Problem details = Set down all of the records exactly, leaving none out.

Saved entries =
_ _ _ _

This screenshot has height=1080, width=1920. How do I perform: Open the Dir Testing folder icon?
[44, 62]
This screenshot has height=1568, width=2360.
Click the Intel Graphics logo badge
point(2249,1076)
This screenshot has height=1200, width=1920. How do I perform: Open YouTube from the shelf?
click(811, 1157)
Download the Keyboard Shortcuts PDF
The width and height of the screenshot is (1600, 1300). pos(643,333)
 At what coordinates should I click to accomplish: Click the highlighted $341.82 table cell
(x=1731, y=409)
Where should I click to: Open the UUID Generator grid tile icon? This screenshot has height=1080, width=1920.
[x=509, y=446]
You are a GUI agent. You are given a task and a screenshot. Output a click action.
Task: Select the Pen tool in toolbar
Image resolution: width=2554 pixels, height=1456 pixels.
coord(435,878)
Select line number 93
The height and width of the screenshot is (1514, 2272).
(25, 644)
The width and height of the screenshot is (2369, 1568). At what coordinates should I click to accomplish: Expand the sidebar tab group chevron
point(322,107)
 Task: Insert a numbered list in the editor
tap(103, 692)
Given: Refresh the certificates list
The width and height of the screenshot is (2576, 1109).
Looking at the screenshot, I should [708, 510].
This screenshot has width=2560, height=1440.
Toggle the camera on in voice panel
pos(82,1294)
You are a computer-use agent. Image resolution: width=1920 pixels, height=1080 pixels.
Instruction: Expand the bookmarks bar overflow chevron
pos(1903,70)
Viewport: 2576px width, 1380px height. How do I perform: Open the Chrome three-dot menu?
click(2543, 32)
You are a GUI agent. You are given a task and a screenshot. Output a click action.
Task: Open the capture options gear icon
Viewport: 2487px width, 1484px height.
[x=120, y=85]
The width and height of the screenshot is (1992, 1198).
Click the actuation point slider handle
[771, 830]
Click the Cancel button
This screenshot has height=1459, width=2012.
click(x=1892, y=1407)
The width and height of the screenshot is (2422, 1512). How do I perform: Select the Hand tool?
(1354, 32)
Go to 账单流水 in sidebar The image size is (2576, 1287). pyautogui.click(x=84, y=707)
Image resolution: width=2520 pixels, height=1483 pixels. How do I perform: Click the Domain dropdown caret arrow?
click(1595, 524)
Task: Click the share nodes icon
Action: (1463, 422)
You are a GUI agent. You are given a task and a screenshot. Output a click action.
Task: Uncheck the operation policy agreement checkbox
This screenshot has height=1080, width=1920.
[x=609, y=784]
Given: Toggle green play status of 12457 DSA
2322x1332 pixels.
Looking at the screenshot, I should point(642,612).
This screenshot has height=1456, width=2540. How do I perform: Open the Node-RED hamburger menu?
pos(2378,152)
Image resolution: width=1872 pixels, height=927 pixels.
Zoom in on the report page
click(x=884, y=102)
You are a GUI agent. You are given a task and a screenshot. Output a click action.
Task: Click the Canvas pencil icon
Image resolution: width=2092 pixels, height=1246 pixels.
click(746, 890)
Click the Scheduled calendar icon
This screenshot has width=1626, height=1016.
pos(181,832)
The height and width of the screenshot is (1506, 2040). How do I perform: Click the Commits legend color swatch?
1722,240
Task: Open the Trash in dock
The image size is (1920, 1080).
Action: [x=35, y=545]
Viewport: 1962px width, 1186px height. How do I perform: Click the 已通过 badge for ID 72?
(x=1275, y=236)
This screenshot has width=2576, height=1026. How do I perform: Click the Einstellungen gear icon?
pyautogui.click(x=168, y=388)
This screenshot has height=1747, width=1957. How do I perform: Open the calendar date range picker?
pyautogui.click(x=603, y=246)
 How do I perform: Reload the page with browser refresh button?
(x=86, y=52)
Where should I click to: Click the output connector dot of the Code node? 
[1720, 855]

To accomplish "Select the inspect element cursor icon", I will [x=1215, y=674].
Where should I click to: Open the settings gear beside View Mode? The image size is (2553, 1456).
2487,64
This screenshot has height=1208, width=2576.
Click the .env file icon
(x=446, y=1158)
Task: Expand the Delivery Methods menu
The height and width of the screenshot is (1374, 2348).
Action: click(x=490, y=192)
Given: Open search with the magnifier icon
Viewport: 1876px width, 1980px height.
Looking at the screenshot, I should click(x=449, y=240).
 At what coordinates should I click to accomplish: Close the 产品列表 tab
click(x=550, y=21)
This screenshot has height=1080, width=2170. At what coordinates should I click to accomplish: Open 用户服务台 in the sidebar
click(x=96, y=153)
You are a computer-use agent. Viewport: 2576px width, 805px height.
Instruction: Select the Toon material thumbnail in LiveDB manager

_ _ _ _

Solution to this problem =
This screenshot has height=1080, width=1920. How do I perform: Open the Dir Testing folder icon?
[44, 62]
This screenshot has height=1568, width=2360.
Click the Intel Graphics logo badge
point(2249,1076)
This screenshot has height=1200, width=1920. How do I perform: Open YouTube from the shelf?
click(811, 1157)
Download the Keyboard Shortcuts PDF
The width and height of the screenshot is (1600, 1300). pos(643,333)
 At what coordinates should I click to accomplish: Click the highlighted $341.82 table cell
(x=1731, y=409)
Where should I click to: Open the UUID Generator grid tile icon? This screenshot has height=1080, width=1920.
[x=509, y=446]
You are a GUI agent. You are given a task and a screenshot. Output a click action.
Task: Select the Pen tool in toolbar
Image resolution: width=2554 pixels, height=1456 pixels.
coord(435,878)
Select line number 93
The height and width of the screenshot is (1514, 2272).
(25, 644)
The width and height of the screenshot is (2369, 1568). At what coordinates should I click to accomplish: Expand the sidebar tab group chevron
point(322,107)
 Task: Insert a numbered list in the editor
tap(103, 692)
Given: Refresh the certificates list
The width and height of the screenshot is (2576, 1109).
Looking at the screenshot, I should [708, 510].
This screenshot has width=2560, height=1440.
Toggle the camera on in voice panel
pos(82,1294)
You are a computer-use agent. Image resolution: width=1920 pixels, height=1080 pixels.
Instruction: Expand the bookmarks bar overflow chevron
pos(1903,70)
Viewport: 2576px width, 1380px height. How do I perform: Open the Chrome three-dot menu?
click(2543, 32)
You are a GUI agent. You are given a task and a screenshot. Output a click action.
Task: Open the capture options gear icon
Viewport: 2487px width, 1484px height.
[x=120, y=85]
The width and height of the screenshot is (1992, 1198).
Click the actuation point slider handle
[771, 830]
Click the Cancel button
This screenshot has height=1459, width=2012.
click(x=1892, y=1407)
The width and height of the screenshot is (2422, 1512). How do I perform: Select the Hand tool?
(1354, 32)
Go to 账单流水 in sidebar The image size is (2576, 1287). pyautogui.click(x=84, y=707)
Image resolution: width=2520 pixels, height=1483 pixels. How do I perform: Click the Domain dropdown caret arrow?
click(1595, 524)
Task: Click the share nodes icon
Action: (1463, 422)
You are a GUI agent. You are given a task and a screenshot. Output a click action.
Task: Uncheck the operation policy agreement checkbox
This screenshot has height=1080, width=1920.
[x=609, y=784]
Given: Toggle green play status of 12457 DSA
2322x1332 pixels.
Looking at the screenshot, I should point(642,612).
This screenshot has height=1456, width=2540. How do I perform: Open the Node-RED hamburger menu?
pos(2378,152)
Image resolution: width=1872 pixels, height=927 pixels.
Zoom in on the report page
click(x=884, y=102)
You are a GUI agent. You are given a task and a screenshot. Output a click action.
Task: Click the Canvas pencil icon
Image resolution: width=2092 pixels, height=1246 pixels.
click(746, 890)
Click the Scheduled calendar icon
This screenshot has width=1626, height=1016.
pos(181,832)
The height and width of the screenshot is (1506, 2040). How do I perform: Click the Commits legend color swatch?
1722,240
Task: Open the Trash in dock
The image size is (1920, 1080).
Action: [x=35, y=545]
Viewport: 1962px width, 1186px height. How do I perform: Click the 已通过 badge for ID 72?
(x=1275, y=236)
This screenshot has width=2576, height=1026. How do I perform: Click the Einstellungen gear icon?
pyautogui.click(x=168, y=388)
This screenshot has height=1747, width=1957. How do I perform: Open the calendar date range picker?
pyautogui.click(x=603, y=246)
 How do I perform: Reload the page with browser refresh button?
(x=86, y=52)
Where should I click to: Click the output connector dot of the Code node? 
[1720, 855]

To accomplish "Select the inspect element cursor icon", I will [x=1215, y=674].
Where should I click to: Open the settings gear beside View Mode? The image size is (2553, 1456).
2487,64
This screenshot has height=1208, width=2576.
Click the .env file icon
(x=446, y=1158)
Task: Expand the Delivery Methods menu
The height and width of the screenshot is (1374, 2348).
Action: click(x=490, y=192)
Given: Open search with the magnifier icon
Viewport: 1876px width, 1980px height.
Looking at the screenshot, I should click(x=449, y=240).
 At what coordinates should I click to accomplish: Close the 产品列表 tab
click(x=550, y=21)
This screenshot has height=1080, width=2170. At what coordinates should I click to accomplish: Open 用户服务台 in the sidebar
click(x=96, y=153)
You are a computer-use agent. Viewport: 2576px width, 805px height.
Instruction: Select the Toon material thumbnail in LiveDB manager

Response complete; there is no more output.